Mauritius authorities tighten rules on Indian treaty relief
India's federal tax authorities have long complained that the India-Mauritius double taxation treaty is abused by investors. They claim that brass-plate companies are set up in Mauritius by Indian resident investors, purely to channel funds into Indian companies without having to pay Indian capital gains tax (CGT) on their investments (Mauritius companies are exempt from CGT). Large multinational firms also use the technique, and the upshot is that nearly 40 per cent of foreign direct investment into India comes via Mauritius.
Now the Mauritius Financial Services Commission (FSC) has issued new draft guidance intended to restrict so-called round-tripping.
There are already 'economic substance' rules in place aimed at ensuring that only companies that are properly controlled and managed in Mauritius are issued a Tax Residency Certificate (TRC) – which is now a legal requirement for a company to claim treaty relief. As from January 2015, though, the conditions for obtaining a TRC will become more stringent.
Applicant companies must have office premises in Mauritius and hold assets of at least USD100,000 in the jurisdiction – probably including land and financial securities. They must also employ at least one full-time resident at an administrative or technical level.
Their annual expenditure in Mauritius must also be at a level that is 'reasonably expected' of any similar company controlled and managed from Mauritius, where reasonableness is judged subjectively by the FSC.
Other new conditions relate to the qualifications and level of experience of the company's directors. Companies making application for renewal of their TRC after 1 January 2015 will need to ensure that the extra conditions are satisfied.

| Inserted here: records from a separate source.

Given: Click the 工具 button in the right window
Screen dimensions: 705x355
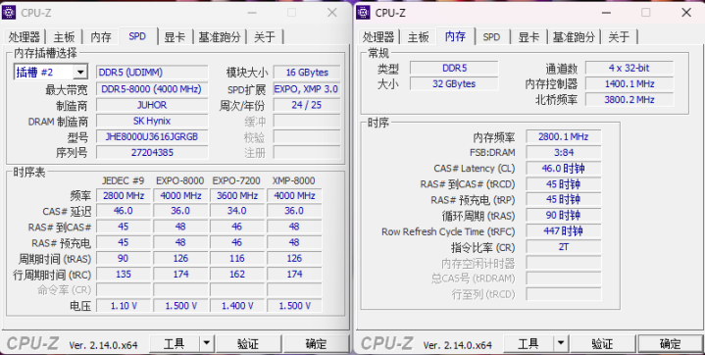Looking at the screenshot, I should coord(529,344).
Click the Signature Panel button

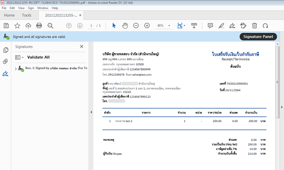[258, 37]
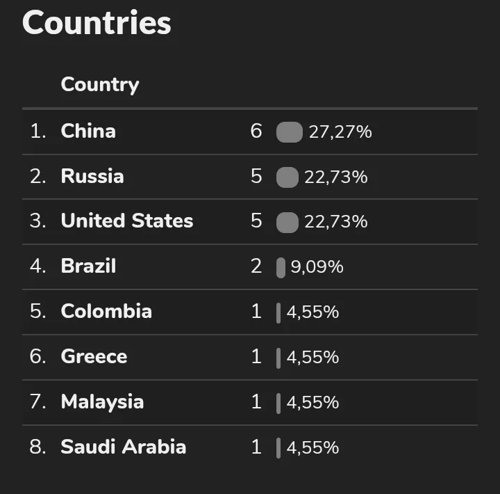
Task: Click the Countries heading
Action: pos(97,22)
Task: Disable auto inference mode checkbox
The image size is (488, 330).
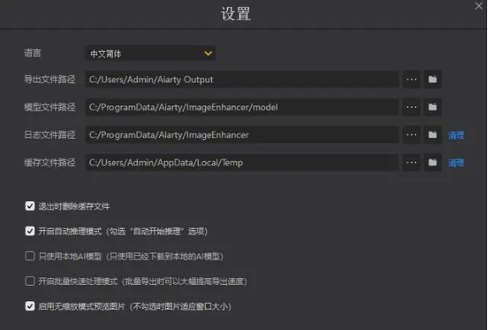Action: [x=30, y=232]
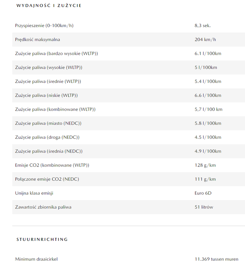Select the 204 km/h value
The height and width of the screenshot is (265, 245).
click(205, 39)
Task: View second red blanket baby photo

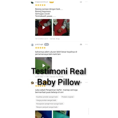Action: click(x=61, y=28)
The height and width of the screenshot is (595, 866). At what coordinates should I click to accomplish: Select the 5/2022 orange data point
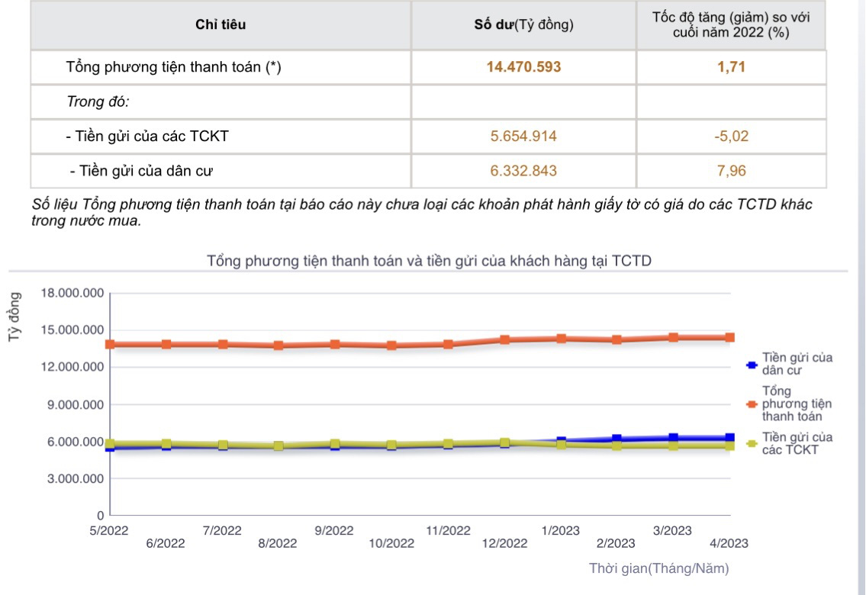click(110, 344)
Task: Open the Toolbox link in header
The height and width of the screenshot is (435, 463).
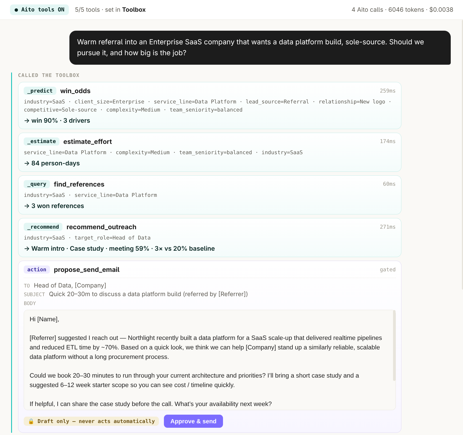Action: point(134,10)
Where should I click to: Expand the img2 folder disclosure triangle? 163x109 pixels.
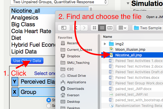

Some of these conditions are similar to those in the India-Singapore Tax Treaty, according to New Delhi tax firm BMR Advisors. According to BMR chairman Mukesh Butani, they suggest that Mauritius is preparing for India's general anti-avoidance rule that will be implemented from April 2015. The GAAR will expose foreign institutional investors to extra scrutiny and possible sanctions from the Indian tax authorities, and many are said to be considering relocating from Mauritius to other jurisdictions.